Structural problems within industries, not adverse external factors, are responsible for China's economic slowdown.
China's 7.8 percent economic growth in the first half of this year is enough to overshadow the rest of the world, but it has still raised concerns among some people - used to China's fast-paced growth - over the gloomy prospect of the world's second largest economy.
The 7.6 percent GDP growth in the second quarter is not only lower than the already decelerated first-quarterly 8.1 percent, but also the first time that China's GDP has fallen below 8 percent in nearly three years.
Before a judgment is passed over China's macroeconomic data in the first half of this year, at least two questions should be answered. First, is the 7.8 percent economic growth a short-term economic slowdown or has China's economic momentum really reached a turning point? Second, is China's economic downturn caused by external factors such as the sovereign debt crisis in Europe or is it the result of the country's long-term deep-rooted economic contradictions and structural imbalances?
The correct answers to the two questions will not only help people better understand China's ongoing economic cycle and its basic economic landscape, but will also help the country adopt right macroeconomic policies to deal with the ongoing economic slide.
China's economic slowdown for six consecutive quarters since the start of 2011 is by no means a temporary economic phenomenon. The blame should not be put on external factors, however. After more than three decades of fast economic growth, many officials, domestic enterprises and ordinary people have come to depend heavily on a fast-growing economy and are not psychologically prepared for China's transition from high-speed to normal growth. In this context, some people see the under-8 percent economic growth as increasing the risk of economic "hard landing".
As a matter of fact, China's GDP growth in the first half of this year is not only far higher than that of the US and European countries, but also outpaces such emerging economies as India, Brazil and Russia. In times of global economic disturbances, the nearly 8 percent economic growth rate is by any means a praiseworthy achievement.
For example, China's added industrial value grew by 10.5 percent year-on-year in the first half of this year, fixed asset investment by 20.4 percent and retail value by 14 percent - all three being within a reasonable range of growth. Although China's imports and exports during the same period declined considerably, its exports to the European Union fell by only 0.8 percent year-on-year. A lingering economic recession in the eurozone has caused some negative effects to China's economy, but it is not the main factor behind the country's continuing economic decline.
During a recent inspection tour of Jiangsu province, Premier Wen Jiabao said the decline of China's industrial output and profits has been caused mainly by overcapacity instead of a dwindling market share. "To stabilize growth is by no means a short-term countermeasure. Instead, it should be closely combined with the country's efforts for economic restructuring," Wen said.
A continuing economic decline in essence means that now is time for China to bid farewell to its fast-growth economic model. Under the influence of combined factors, ranging from the depletion of its population dividend and economic restructuring to its industrial upgrading and accelerated environmental protection since the 2008 global financial crisis, China's potential economic growth rate has declined from 9 percent to 8 percent.
However, a series of economic stimulus packages launched amid the global financial crisis prompted China's abnormal economic growth.

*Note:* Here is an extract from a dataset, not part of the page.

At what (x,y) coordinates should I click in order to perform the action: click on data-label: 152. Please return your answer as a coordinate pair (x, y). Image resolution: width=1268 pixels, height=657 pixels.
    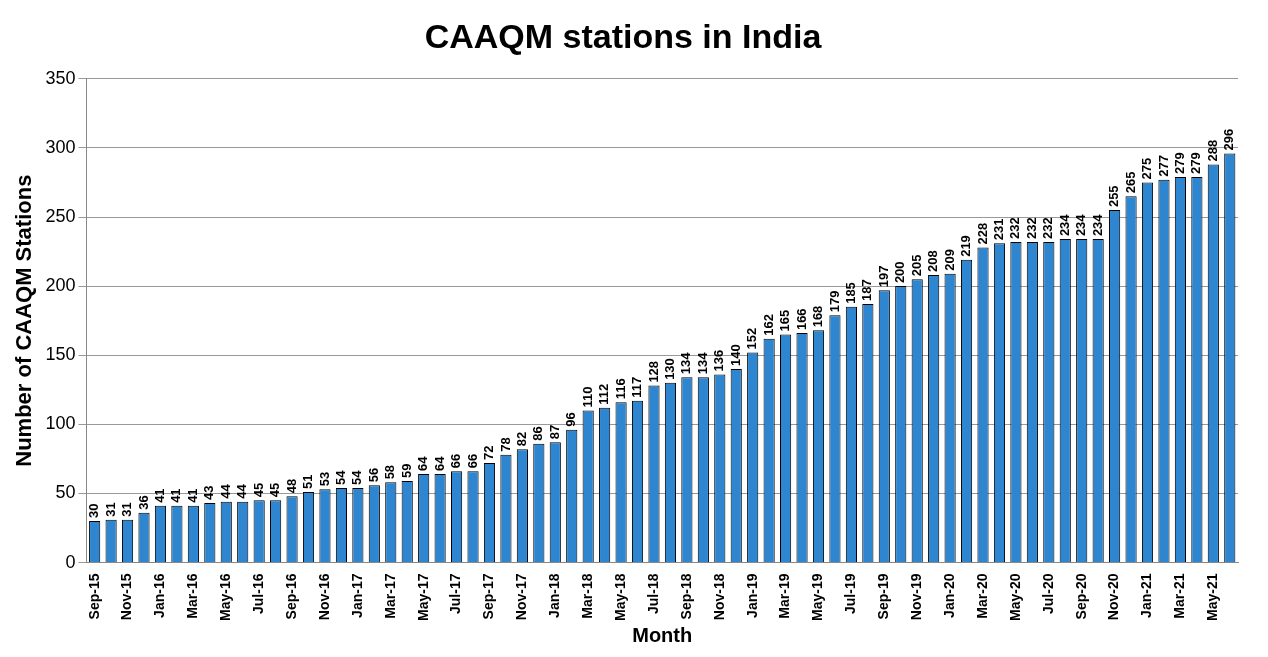
    Looking at the image, I should click on (752, 338).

The adoption of stimulus policies interrupted the country's economic restructuring efforts, too, and helped such overproduction industries as real estate, steel, ship-building and cement, thus fueling a new round of irrational growth.
The "marginal effect" produced by the country's investment and export-driven economic growth was given full play during the past decade but is now on the ebb. In comparison with a soft driving force behind the real economy, a boom in the real estate sector and soaring housing prices have further crippled people's purchasing power and hampered government efforts to boost domestic consumption.
A continuous economic slide once again proves that China's economic growth model, based on investment, exports and low value added manufacturing, has now become unsustainable. To put the blame of the country's economic slowdown on some external factors will only prompt the authorities to again come up with short-sighted measures to stabilize economic growth, which obviously cannot solve the fundamental problems facing the economy.
Government-spearheaded investment or loosened monetary policies cannot resolve the issues of overproduction, small and medium-sized enterprises' (SMEs) struggle for survival, application of excessive administrative power to economic activities, and monopoly and industrial upgrade.
The side effects of a large-scale economic stimulus package implemented by China four years ago prove that short-term economic growth measures - instead of profound reforms and structural adjustments - will sooner or later force the national economy into a bigger potential crisis.
To maintain a certain speed of economic growth the national economy should not be subjected to high-speed operation disregarding the law of economics. Most importantly, China has to be more tolerant toward economic deceleration and determined to eliminate backward industries, and take measures to alleviate tax burdens of enterprises, especially SMEs, to create a good environment for its overdue economic transformation.
The author is a Beijing-based economics commentator.